The black & white quilt square, bordered in Rose of Sharon, signifies the vintage items sold in the shop. Erected in 1905, this building in on the National Historic Register.
A trio of Patriotic Stars enhance the front of the Town Hall. Waterville, county seat of Douglas County, was platted in 1886, incorporated in 1889, and had electricity and water by 1892.
Built in 1917 as a vaudeville theater and later used for local productions, the quilt design features a harlequin background and theater masks. The theater is currently a private residence.
A Heritage Flag quilt shows off this 1903 barn owned by Clint and Dick Stoddard's grandfather, Ed Stoddard. The barn once served as a livery stable, housing horses for the stagecoach line and more recently has housed pleasure horses and 4-H projects.
One of Waterville's original barns sports a classic Friendship Star quilt block.
The first blacksmith shop in Waterville and later a place for fanning oats, this small barn holds a Star Within a Star quilt. The Petersens are 4th generation Waterville farmers.
Erected in 1995, the Waterville Recycle Center recycles more lbs. per capita than any other recycling center in Douglas County. The center is identified by a barn quilt showing a large recycle symbol backed with bands of primary colors. The quilt is dedicated to the PEOPLE-those who volunteer to run the center and those who faithfully recycle.
Built in the early 1900’s by the local grain company, this building currently houses a CPA business. Carol’s Trees quilt represents South Douglas Conservation District’s annual tree sale which Carol manages.
Veteran and active service in the Navy led the Johnson family to choose submarine gray to border their patriotic quilt design. An 8-pointed star within an 8-pointed star surround the flaglike symbol. This home was originally built by Charlie Clements, a leading innovator in early TV cable systems.

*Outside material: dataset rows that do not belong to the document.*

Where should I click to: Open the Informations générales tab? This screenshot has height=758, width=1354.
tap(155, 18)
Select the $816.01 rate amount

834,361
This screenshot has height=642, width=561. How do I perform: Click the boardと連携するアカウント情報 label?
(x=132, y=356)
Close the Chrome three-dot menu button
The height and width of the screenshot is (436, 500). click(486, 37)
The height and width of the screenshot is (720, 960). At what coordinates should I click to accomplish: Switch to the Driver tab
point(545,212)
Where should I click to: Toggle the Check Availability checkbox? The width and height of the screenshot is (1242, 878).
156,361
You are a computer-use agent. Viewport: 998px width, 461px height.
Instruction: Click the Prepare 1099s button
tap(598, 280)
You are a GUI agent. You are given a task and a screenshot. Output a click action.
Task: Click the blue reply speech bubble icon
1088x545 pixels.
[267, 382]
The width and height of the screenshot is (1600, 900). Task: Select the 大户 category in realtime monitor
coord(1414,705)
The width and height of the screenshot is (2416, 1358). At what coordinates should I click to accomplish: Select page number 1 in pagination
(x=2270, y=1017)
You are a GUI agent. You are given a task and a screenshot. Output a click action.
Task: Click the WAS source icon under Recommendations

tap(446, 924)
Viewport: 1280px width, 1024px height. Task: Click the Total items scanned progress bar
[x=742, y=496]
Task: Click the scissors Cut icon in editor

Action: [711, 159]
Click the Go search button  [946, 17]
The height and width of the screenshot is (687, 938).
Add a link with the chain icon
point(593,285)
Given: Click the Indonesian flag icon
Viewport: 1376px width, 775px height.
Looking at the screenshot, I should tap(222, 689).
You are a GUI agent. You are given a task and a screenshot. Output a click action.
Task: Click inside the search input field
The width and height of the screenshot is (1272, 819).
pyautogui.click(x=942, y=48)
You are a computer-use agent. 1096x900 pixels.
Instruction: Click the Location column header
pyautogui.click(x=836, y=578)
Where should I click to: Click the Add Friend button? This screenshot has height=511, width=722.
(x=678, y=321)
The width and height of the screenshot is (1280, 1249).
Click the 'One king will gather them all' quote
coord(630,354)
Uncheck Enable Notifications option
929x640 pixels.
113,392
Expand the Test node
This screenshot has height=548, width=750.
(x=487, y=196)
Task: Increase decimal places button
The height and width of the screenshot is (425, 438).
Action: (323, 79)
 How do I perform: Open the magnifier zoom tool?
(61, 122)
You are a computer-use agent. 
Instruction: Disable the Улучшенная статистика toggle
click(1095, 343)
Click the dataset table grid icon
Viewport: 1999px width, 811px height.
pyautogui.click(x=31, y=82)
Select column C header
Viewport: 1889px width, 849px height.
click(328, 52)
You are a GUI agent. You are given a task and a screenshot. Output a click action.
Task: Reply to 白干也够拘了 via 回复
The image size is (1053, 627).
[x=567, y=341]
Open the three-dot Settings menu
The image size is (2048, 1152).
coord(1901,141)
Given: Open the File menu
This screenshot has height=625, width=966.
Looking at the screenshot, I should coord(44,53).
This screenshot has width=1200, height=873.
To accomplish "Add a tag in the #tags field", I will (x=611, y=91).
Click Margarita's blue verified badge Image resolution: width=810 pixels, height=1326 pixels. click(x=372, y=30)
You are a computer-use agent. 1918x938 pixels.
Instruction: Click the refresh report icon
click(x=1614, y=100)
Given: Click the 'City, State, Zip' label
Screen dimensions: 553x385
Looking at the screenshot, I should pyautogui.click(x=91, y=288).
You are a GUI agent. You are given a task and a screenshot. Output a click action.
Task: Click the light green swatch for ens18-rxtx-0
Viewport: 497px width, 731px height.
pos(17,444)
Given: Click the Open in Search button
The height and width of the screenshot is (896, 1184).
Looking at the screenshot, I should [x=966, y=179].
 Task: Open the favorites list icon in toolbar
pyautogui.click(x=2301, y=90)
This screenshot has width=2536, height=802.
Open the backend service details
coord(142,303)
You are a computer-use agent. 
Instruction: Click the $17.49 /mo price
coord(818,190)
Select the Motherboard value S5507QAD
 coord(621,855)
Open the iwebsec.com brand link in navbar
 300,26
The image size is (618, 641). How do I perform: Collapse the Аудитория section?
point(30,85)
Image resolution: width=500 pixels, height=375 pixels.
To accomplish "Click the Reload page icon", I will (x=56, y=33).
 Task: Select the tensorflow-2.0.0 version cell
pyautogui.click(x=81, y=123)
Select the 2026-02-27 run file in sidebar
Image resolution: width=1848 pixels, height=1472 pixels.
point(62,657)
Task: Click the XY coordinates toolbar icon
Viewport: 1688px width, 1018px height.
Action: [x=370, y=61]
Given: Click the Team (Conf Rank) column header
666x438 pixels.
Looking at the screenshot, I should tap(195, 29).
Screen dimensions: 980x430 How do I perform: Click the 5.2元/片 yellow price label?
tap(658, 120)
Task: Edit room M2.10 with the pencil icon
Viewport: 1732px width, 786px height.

In 1903 Anton Guibert used local brick to build this classic store that now houses the Waterville Library. Well preserved, the building is part of the Downtown Historic District. A pair of Readers quilts, purchased by the Friends of the Library, provide bookends for the Waterville Library sign.
A barn quilt designed and painted by art students honors the Shockers and the wheat raised in the Waterville area. The Waterville School district was organized in 1885. The first gym was built on this site in 1943 and was remodeled/updated in 1995.
Chris Hinderer was given this old state highway shed, built in 1932, for $1 and the promise that he would move it off the state property across the street. Flying Geese surround the horse celebrating the family’s love of horses.
Iris in the Grove has been mounted on one of the many one-room schoolhouses that were built throughout the Waterville Plateau in the early 1900’s. Jill honors her family farm, 50 Pines, and her uncle’s hobby of iris cultivation.
Built in 1916, this craftsman style home boasts a Union Star quilt near the front door.
Built in 1975 as a machinery repair shop for a Case IH dealership, the building now houses Bainbridge Manufacturing where small plastic parts are made and shipped worldwide.
This new home is built on property owned by the family since 1938 when E.P. Hinderer moved his family to this location. Lois designed the quilt square.
Ole Ruud, the first farmer to turn sod in Douglas County, homesteaded near Badger Mt. in 1883 and registered this brand in 1909. Jim Ruud, Ole’s great grandson, owns and farms the land where the family still uses the brand.
A Twisted Star quilt enhances the clinic which was built entirely from community donations in 1950. Owned by the local health district, this bldg. has housed private doctors, PAs and Confluence Health personnel.